═══ Records supplied

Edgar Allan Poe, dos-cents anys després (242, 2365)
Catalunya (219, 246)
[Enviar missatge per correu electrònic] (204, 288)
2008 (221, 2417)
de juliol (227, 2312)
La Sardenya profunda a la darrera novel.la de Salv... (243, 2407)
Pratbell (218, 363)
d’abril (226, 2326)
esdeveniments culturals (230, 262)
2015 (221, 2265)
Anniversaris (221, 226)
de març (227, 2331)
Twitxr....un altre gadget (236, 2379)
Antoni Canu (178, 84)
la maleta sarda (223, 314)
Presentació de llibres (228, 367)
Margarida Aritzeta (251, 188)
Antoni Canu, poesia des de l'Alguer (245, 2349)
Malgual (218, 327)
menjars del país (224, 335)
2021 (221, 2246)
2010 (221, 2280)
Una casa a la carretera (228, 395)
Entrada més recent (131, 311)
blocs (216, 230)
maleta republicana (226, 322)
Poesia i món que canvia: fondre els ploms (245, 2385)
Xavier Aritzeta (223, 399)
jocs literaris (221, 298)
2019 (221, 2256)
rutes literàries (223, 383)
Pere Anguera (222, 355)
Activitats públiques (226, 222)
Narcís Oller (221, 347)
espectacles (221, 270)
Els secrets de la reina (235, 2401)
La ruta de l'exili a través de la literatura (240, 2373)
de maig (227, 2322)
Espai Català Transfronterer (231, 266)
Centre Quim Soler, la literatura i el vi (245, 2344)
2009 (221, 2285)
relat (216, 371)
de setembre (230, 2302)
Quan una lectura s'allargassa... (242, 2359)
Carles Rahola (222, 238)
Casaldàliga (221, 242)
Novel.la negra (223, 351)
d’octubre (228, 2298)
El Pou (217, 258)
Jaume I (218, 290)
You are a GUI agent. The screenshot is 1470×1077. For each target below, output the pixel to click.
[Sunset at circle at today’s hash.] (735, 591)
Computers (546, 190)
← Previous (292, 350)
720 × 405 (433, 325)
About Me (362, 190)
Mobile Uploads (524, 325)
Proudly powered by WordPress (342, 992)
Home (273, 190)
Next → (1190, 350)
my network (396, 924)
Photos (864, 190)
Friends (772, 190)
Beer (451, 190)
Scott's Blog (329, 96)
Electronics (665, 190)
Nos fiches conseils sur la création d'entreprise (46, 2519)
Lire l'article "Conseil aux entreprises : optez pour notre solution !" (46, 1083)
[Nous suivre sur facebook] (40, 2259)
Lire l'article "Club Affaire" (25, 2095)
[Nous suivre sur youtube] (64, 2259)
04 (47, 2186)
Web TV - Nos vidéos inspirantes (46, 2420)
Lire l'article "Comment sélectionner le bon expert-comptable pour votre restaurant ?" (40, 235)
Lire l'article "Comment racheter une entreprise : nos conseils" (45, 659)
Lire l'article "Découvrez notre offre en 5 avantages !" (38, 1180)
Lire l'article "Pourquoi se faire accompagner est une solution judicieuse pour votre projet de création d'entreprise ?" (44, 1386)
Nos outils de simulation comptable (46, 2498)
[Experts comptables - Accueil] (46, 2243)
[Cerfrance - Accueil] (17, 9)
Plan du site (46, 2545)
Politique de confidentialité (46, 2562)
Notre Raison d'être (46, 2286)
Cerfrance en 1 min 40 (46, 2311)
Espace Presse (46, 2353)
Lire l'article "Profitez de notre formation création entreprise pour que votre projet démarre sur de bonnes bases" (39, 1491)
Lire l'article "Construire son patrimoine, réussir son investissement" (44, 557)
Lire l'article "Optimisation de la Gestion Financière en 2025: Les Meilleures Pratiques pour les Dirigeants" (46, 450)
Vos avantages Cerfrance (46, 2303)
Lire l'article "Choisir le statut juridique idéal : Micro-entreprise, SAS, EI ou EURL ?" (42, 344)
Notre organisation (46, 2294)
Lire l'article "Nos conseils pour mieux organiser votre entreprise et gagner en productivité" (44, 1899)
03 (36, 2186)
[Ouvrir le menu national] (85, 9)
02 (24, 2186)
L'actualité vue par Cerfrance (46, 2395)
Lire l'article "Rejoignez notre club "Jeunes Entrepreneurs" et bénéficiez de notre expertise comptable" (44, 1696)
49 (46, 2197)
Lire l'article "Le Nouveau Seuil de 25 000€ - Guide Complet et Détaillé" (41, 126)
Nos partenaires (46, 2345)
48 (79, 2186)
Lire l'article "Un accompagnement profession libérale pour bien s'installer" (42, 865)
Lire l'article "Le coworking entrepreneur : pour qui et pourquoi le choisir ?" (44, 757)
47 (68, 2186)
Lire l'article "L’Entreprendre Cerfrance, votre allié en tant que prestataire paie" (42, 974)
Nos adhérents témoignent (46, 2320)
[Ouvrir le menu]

══════

• [What you should do]: Go through the data above from its first line and copy each line exactly, stopping once the line with "menjars del país (224, 335)" has been copied.

• [Task answer]:
Edgar Allan Poe, dos-cents anys després (242, 2365)
Catalunya (219, 246)
[Enviar missatge per correu electrònic] (204, 288)
2008 (221, 2417)
de juliol (227, 2312)
La Sardenya profunda a la darrera novel.la de Salv... (243, 2407)
Pratbell (218, 363)
d’abril (226, 2326)
esdeveniments culturals (230, 262)
2015 (221, 2265)
Anniversaris (221, 226)
de març (227, 2331)
Twitxr....un altre gadget (236, 2379)
Antoni Canu (178, 84)
la maleta sarda (223, 314)
Presentació de llibres (228, 367)
Margarida Aritzeta (251, 188)
Antoni Canu, poesia des de l'Alguer (245, 2349)
Malgual (218, 327)
menjars del país (224, 335)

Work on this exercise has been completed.